> Just about seven years ago I happened to find myself in San Francisco with a very pleasant man who was then an Office Assistant to the Secretary of Defense. We got along well, and he introduced me to several new ideas (mainly the “netwar” paradigm of warfare, which is genuinely a new paradigm in the Kuhnian sense, and which I’ll return to in a later post). I came away feeling highly optimistic about, of all things, the US military. He’d assured me that “NO MORE VIETNAMS” might as well be carved above the West Point gates as Prime Directive, because “asymmetric conflict with amorphous networks of terrorists, who repurpose civilian technologies to terrible ends” was going to be where it was at from now on in — and that Vietnam was always going to be what you got if you stuck with the old paradigm.
>In the days after 9-11 I often took comfort in thinking of this man and the ideas he represented. When asked what I thought the United States would or could do in response to the attacks, I surprised friends by saying that I believed the US military’s intelligentsia already understood the true nature of the conflict better than the enemy did.
>And I still imagine that I was right in that.
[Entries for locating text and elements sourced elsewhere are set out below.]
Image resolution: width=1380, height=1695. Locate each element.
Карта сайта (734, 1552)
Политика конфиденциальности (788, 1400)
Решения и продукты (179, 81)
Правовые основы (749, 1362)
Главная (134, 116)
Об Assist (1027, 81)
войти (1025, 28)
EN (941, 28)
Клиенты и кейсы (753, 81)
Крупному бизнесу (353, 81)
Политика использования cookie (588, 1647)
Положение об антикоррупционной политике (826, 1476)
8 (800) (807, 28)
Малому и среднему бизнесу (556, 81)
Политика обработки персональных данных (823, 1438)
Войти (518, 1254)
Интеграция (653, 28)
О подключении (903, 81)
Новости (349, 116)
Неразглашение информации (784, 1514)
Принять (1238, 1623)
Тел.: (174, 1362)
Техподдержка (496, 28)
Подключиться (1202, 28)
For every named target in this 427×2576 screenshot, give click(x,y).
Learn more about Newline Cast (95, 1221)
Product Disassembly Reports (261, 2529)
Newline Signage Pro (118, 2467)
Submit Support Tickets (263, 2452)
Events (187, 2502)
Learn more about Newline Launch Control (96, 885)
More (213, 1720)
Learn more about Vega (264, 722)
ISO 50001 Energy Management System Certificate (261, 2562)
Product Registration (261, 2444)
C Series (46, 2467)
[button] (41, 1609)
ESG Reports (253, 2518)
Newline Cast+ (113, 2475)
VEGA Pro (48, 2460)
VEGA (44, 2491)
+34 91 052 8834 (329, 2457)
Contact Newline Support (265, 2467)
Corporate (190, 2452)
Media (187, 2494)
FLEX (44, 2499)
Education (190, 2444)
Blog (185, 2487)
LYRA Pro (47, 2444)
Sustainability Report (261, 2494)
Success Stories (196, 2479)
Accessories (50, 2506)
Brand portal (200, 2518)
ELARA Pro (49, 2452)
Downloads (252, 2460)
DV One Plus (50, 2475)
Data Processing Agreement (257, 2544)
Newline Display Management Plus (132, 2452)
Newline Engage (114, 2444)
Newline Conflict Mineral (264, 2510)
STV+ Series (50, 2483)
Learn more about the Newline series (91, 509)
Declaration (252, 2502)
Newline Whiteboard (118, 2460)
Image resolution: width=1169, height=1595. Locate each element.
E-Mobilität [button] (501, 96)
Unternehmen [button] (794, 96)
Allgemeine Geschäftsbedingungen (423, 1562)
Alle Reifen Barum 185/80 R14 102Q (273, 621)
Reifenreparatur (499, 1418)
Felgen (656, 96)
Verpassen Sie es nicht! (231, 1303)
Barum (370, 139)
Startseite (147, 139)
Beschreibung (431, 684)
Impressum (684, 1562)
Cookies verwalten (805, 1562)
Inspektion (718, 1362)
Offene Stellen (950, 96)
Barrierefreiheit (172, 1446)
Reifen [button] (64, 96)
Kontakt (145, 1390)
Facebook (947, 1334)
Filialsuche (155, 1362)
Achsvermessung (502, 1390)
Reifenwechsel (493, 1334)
But the creative intelligence of my friend from the DoD, and so many others like him, prevailed not at all — in the face of ideology, cupidity, stupidity, and a certain tragically crass cunning with regard to the mass pyschology of the American people.
>One actually has to be something of a specialist, today, to even begin to grasp quite how fantastically, how baroquely and at once brutally fucked the situation of the United States has since been made to be.